Dataset content:

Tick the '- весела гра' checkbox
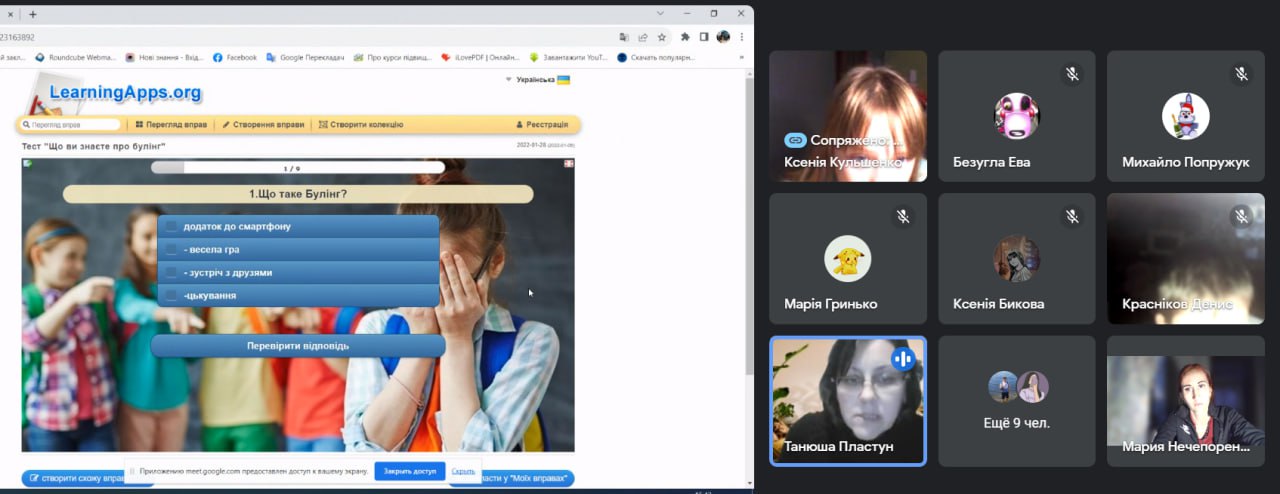 click(x=172, y=250)
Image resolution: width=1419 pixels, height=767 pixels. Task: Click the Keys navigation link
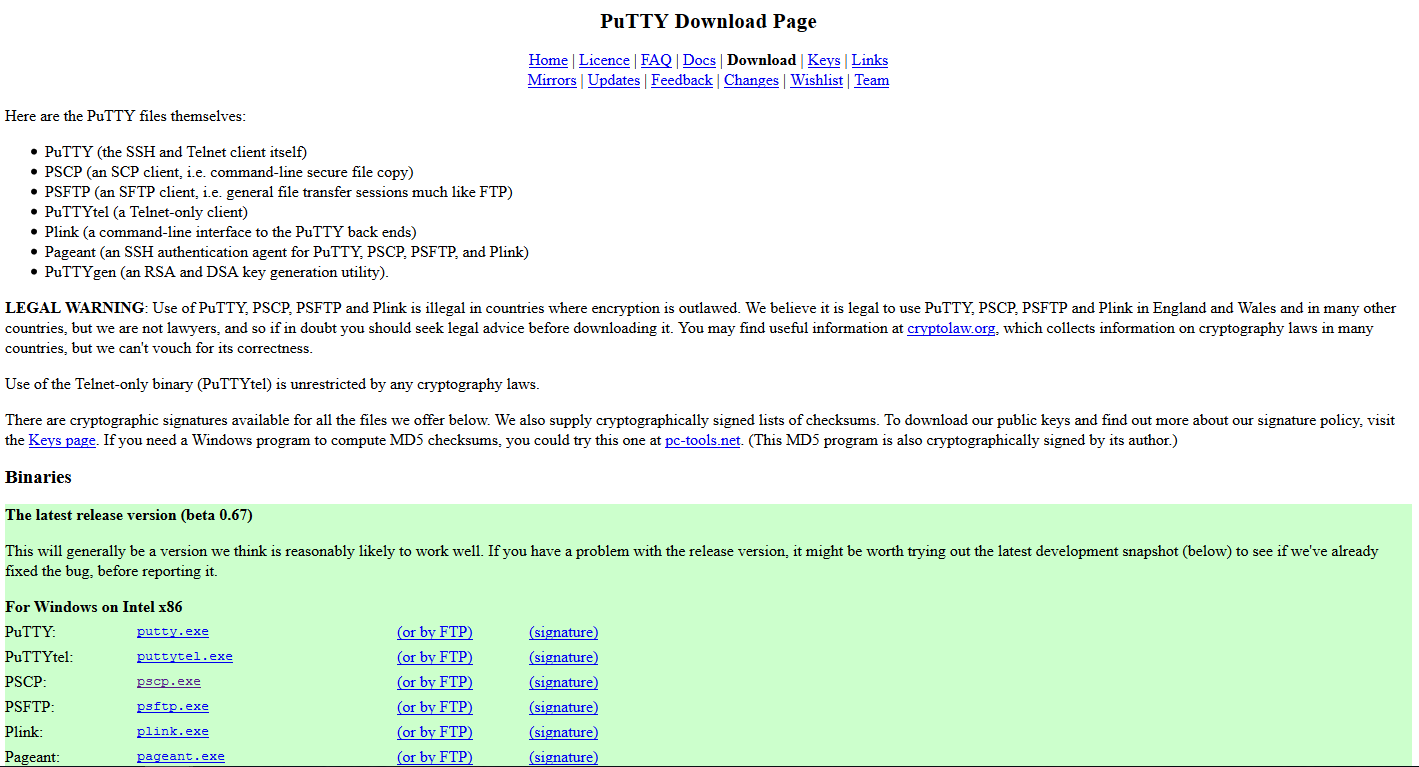[x=824, y=60]
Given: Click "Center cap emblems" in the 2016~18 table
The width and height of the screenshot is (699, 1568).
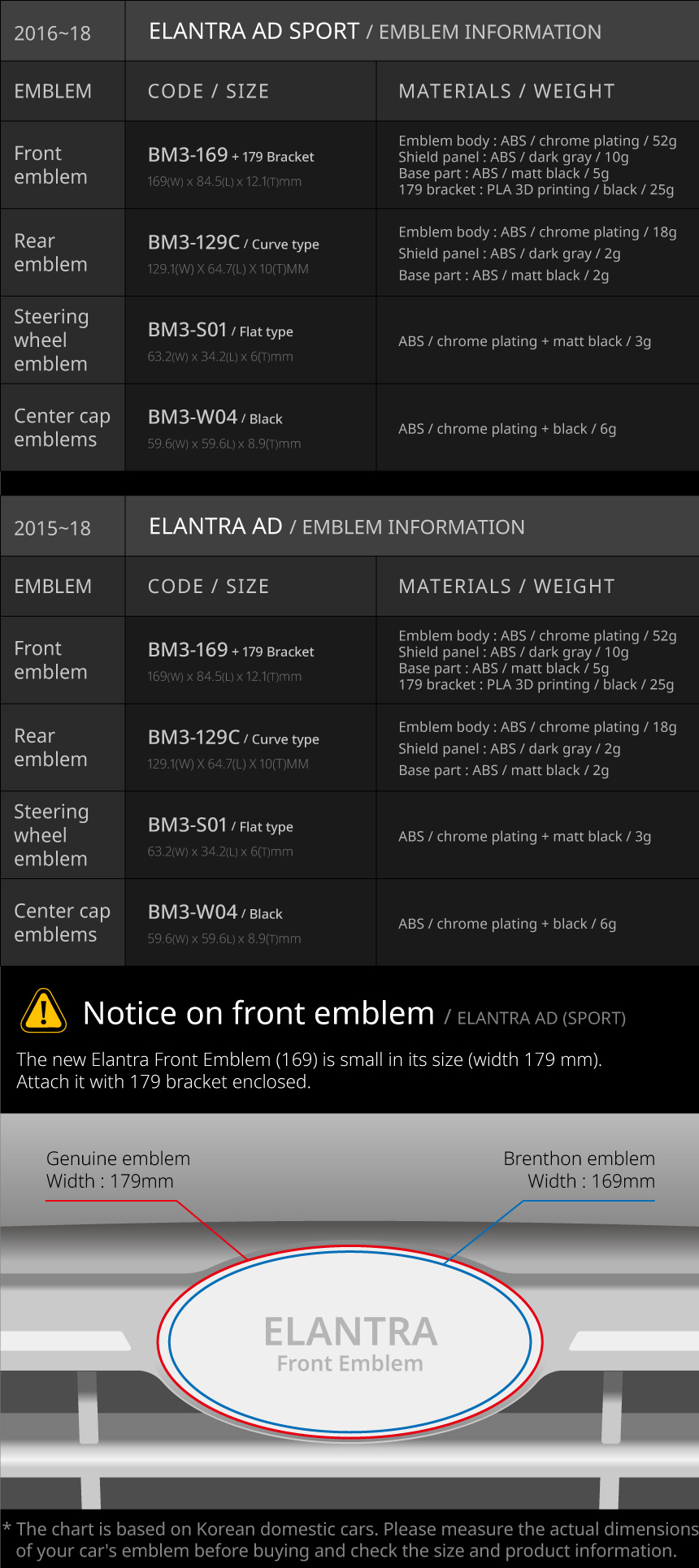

Work task: Without the images, write out all of the records exactly.

Task result:
Tick the '- весела гра' checkbox
 click(x=172, y=250)
Image resolution: width=1419 pixels, height=767 pixels. Task: Click the Keys navigation link
[x=824, y=60]
Given: Click "Center cap emblems" in the 2016~18 table
The width and height of the screenshot is (699, 1568).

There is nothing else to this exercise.